#### [DIRECTIONS FOR THIS TASK]
Copy, with no pictures, the line that contains "Image resolution: width=165" and each line after it down to the end of the entries below, exactly.

#### [MATERIAL SHOWN]
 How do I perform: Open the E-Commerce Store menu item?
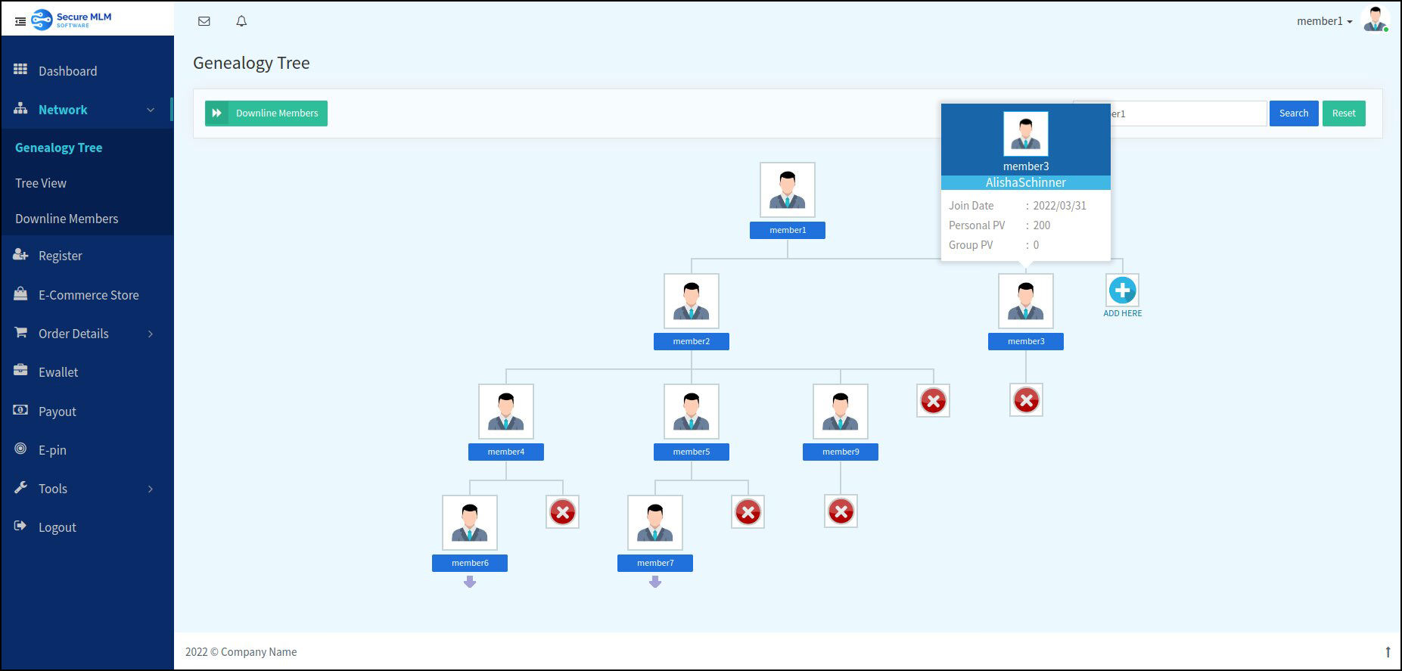pos(87,295)
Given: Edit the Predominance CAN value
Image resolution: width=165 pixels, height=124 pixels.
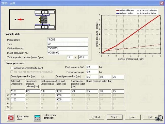Looking at the screenshot, I should (92, 67).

#### [RESULT OF THIS EXERCISE]
Image resolution: width=165 pixels, height=124 pixels.
Looking at the screenshot, I should (92, 67).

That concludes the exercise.